All lines from the one with "The width and height of the screenshot is (1456, 819)." to the end of the entries below must be written out exactly. Leave out any other line.
(Data excerpts begins)
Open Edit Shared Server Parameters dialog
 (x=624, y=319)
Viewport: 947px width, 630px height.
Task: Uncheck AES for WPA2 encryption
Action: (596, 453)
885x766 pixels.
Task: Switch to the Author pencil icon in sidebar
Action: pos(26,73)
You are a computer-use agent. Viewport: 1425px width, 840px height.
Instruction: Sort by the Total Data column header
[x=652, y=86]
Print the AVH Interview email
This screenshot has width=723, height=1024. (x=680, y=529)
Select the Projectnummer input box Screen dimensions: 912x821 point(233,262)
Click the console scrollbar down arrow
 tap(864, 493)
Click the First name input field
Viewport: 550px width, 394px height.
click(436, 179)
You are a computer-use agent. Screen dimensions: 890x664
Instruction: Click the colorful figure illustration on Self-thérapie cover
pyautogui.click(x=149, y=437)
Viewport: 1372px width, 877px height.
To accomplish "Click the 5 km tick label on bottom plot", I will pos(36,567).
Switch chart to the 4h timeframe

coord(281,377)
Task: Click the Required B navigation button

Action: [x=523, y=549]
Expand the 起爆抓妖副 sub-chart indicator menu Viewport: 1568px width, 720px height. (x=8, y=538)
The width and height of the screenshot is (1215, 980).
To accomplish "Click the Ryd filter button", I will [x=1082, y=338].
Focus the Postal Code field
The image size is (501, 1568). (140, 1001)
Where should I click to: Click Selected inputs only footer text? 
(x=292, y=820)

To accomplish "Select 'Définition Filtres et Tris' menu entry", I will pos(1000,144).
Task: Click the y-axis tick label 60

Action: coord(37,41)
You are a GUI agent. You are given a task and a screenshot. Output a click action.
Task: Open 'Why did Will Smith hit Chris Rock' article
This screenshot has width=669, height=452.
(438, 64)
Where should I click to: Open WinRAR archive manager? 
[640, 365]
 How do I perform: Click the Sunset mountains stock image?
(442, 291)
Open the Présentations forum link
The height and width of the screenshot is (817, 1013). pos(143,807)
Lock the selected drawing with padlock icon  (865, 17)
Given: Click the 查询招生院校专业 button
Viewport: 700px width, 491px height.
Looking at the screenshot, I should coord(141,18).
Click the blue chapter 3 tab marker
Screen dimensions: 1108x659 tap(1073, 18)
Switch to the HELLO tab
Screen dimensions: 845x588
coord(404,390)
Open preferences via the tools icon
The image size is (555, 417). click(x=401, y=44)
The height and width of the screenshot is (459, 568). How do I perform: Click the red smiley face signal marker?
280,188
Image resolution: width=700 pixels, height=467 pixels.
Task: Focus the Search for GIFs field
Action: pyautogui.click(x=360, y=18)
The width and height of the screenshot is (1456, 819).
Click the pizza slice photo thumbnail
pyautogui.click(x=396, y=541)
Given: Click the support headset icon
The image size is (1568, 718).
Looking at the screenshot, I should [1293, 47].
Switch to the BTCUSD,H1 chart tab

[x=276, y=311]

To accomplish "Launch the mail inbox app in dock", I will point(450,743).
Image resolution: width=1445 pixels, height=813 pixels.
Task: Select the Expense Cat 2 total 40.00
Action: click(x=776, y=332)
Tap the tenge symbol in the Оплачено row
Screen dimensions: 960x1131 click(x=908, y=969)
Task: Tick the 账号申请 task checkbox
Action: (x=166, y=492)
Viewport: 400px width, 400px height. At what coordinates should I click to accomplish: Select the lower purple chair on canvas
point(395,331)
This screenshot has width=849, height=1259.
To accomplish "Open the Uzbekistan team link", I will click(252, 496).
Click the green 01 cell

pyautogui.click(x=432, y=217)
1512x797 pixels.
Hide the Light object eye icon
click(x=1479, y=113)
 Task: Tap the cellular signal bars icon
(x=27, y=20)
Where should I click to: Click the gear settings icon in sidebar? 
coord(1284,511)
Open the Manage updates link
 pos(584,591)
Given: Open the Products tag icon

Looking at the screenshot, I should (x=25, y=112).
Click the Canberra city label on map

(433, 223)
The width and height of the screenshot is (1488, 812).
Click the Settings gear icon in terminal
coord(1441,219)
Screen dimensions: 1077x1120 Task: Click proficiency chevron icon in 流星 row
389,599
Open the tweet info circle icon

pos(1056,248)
(Data excerpts ends)
*Solution for this problem*.
The width and height of the screenshot is (1456, 819).
Click the pizza slice photo thumbnail
pyautogui.click(x=396, y=541)
Given: Click the support headset icon
The image size is (1568, 718).
Looking at the screenshot, I should [1293, 47].
Switch to the BTCUSD,H1 chart tab

[x=276, y=311]

To accomplish "Launch the mail inbox app in dock", I will point(450,743).
Image resolution: width=1445 pixels, height=813 pixels.
Task: Select the Expense Cat 2 total 40.00
Action: click(x=776, y=332)
Tap the tenge symbol in the Оплачено row
Screen dimensions: 960x1131 click(x=908, y=969)
Task: Tick the 账号申请 task checkbox
Action: (x=166, y=492)
Viewport: 400px width, 400px height. At what coordinates should I click to accomplish: Select the lower purple chair on canvas
point(395,331)
This screenshot has width=849, height=1259.
To accomplish "Open the Uzbekistan team link", I will click(252, 496).
Click the green 01 cell

pyautogui.click(x=432, y=217)
1512x797 pixels.
Hide the Light object eye icon
click(x=1479, y=113)
 Task: Tap the cellular signal bars icon
(x=27, y=20)
Where should I click to: Click the gear settings icon in sidebar? 
coord(1284,511)
Open the Manage updates link
 pos(584,591)
Given: Open the Products tag icon

Looking at the screenshot, I should (x=25, y=112).
Click the Canberra city label on map

(433, 223)
The width and height of the screenshot is (1488, 812).
Click the Settings gear icon in terminal
coord(1441,219)
Screen dimensions: 1077x1120 Task: Click proficiency chevron icon in 流星 row
389,599
Open the tweet info circle icon

pos(1056,248)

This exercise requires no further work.